La République Démocratique du Congo franchit une étape cruciale dans sa lutte contre la criminalité financière. La Cellule Nationale des Renseignements Financiers (CENAREF) de la RDC a officiellement intégré le Groupe Egmont, un important réseau mondial regroupant les unités de renseignement financier de 170 nations. Cette adhésion de Kinshasa à ce qui est souvent décrit comme l’« Interpol » de la lutte contre le blanchiment d’argent a été confirmée par un communiqué émanant du ministère des Finances.

Le rôle fondamental du Groupe Egmont réside dans la facilitation d’échanges d’informations sécurisés entre les différentes cellules de renseignement financier. Ces échanges peuvent être initiés sur demande ou de manière spontanée, notamment face à des virements internationaux jugés suspects. Pour la CENAREF de la RDC, cette nouvelle capacité est déterminante : elle lui offre la possibilité de contacter directement ses homologues à l’étranger pour pister des mouvements de capitaux complexes. Un exemple typique serait le suivi de fonds ayant transité de Kinshasa vers Dubaï – une place souvent qualifiée de « machine à laver » financière mondiale – avant d’être potentiellement redirigés vers des comptes bancaires en Europe.

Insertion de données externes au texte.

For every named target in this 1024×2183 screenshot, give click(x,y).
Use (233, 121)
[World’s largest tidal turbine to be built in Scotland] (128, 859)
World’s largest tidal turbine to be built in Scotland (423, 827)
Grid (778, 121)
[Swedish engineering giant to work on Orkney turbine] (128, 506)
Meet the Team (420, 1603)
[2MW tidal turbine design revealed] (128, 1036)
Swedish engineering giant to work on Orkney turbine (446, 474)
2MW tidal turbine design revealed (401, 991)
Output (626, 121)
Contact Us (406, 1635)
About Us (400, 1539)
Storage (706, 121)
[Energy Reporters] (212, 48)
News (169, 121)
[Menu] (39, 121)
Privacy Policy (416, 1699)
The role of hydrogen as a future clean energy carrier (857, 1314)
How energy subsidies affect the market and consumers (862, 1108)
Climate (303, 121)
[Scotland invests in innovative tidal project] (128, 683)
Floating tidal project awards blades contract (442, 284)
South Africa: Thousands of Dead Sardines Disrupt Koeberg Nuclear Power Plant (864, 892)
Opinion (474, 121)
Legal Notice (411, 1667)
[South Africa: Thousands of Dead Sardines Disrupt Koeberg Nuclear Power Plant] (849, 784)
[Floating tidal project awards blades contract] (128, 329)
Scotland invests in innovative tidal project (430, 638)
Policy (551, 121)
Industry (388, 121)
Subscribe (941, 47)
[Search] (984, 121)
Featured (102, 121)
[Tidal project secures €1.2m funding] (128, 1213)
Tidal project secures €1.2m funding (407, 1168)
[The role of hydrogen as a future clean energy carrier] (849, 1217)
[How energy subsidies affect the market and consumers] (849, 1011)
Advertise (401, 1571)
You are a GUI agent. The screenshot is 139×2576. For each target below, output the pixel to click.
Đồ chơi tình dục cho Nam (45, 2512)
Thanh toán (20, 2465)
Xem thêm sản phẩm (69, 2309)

L’intégration au Groupe Egmont représente bien plus qu’une simple affiliation pour le gouvernement congolais. C’est un pilier stratégique dans le combat contre les flux financiers illicites. L’Agence de coopération allemande GIZ, partenaire de la RDC dans ce domaine, a souligné l’ampleur du défi : le pays subirait des pertes annuelles avoisinant les 9 milliards de dollars en raison du blanchiment d’argent, de la corruption endémique et du commerce illégal. Ces sommes colossales, soustraites aux circuits économiques légaux, affaiblissent considérablement les moyens de financement des services publics essentiels.

Selon le diagnostic des risques élaboré par les autorités de la RDC, le détournement de fonds publics, la corruption et le commerce illégal de matières premières figurent parmi les menaces prépondérantes qui pèsent sur l’économie nationale. Le secteur minier, en particulier, est identifié comme étant hautement vulnérable, à cause des défis liés à la traçabilité de sa production et à l’opacité persistante de ses chaînes de commercialisation.

L’or artisanal congolais représente une source majeure de préoccupation. Bien que la RDC ait officiellement exporté seulement 1,7 tonne d’or artisanal en 2024, générant 128 millions de dollars, une proportion significative de cette production continue de s’échapper via des réseaux informels. Ces flux financiers illicites passent fréquemment par des pays voisins tels que le Rwanda et l’Ouganda, avant d’atteindre les marchés mondiaux, avec Dubaï comme destination finale privilégiée.